▸ **EXERCISE BRIEF**: Print the line that contains "At what coordinates should I click to accomplish: Switch", then every line after it until the entries end, exactly as they read; do not include pictures.

▸ **RECORDS PROVIDED**:
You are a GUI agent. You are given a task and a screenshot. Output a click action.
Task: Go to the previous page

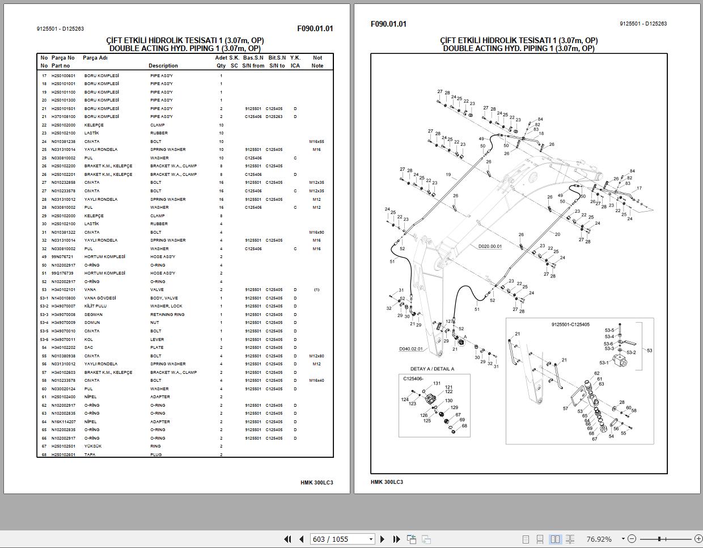tap(301, 539)
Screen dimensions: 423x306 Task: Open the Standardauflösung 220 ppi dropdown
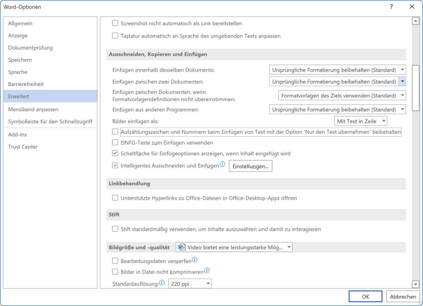(190, 283)
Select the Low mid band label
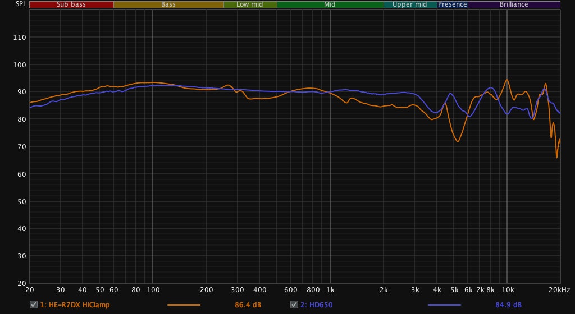The height and width of the screenshot is (314, 575). tap(250, 4)
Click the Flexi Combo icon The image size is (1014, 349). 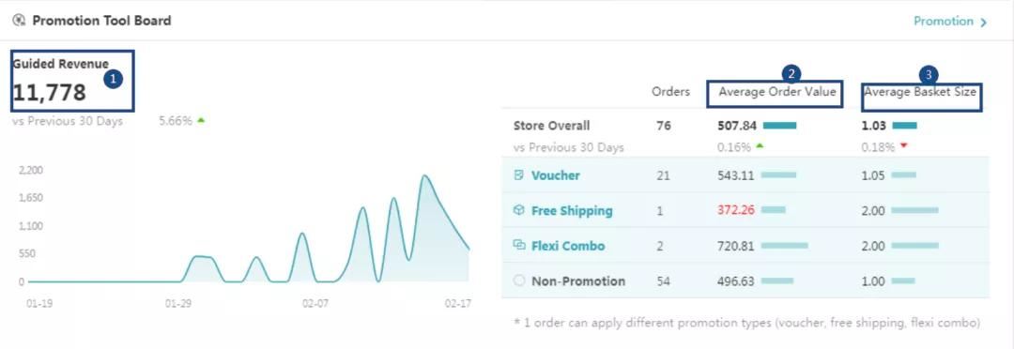[518, 245]
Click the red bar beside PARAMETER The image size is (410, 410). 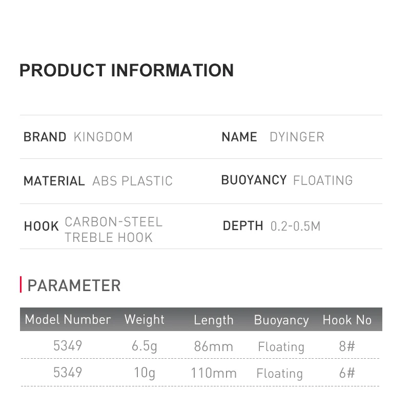click(x=21, y=284)
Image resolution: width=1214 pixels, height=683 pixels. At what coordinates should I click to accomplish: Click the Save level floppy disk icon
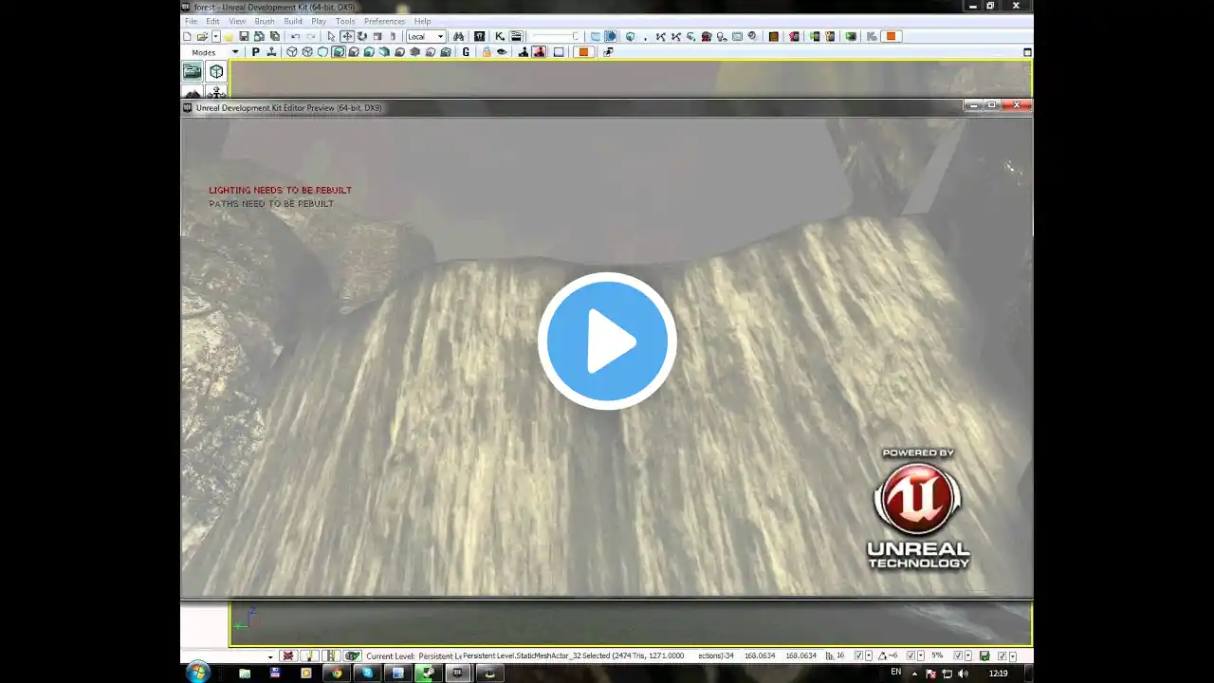click(x=244, y=36)
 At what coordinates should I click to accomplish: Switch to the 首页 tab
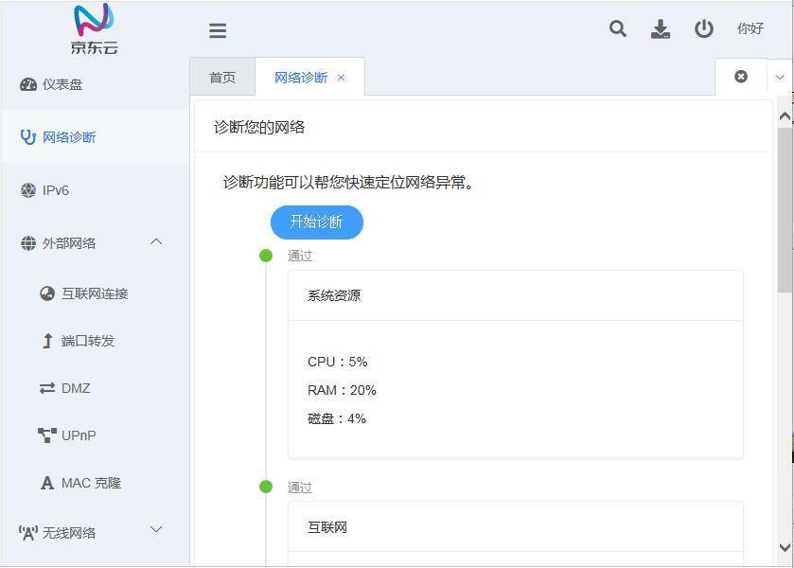[x=221, y=78]
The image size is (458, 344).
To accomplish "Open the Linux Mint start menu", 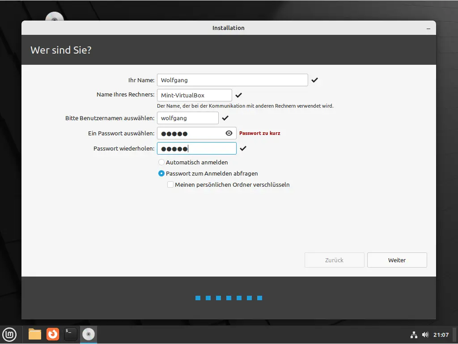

▸ **EXERCISE OUTPUT**:
 At what coordinates should I click to accomplish: Switch to the 首页 tab
[x=221, y=78]
The image size is (458, 344).
To accomplish "Open the Linux Mint start menu", 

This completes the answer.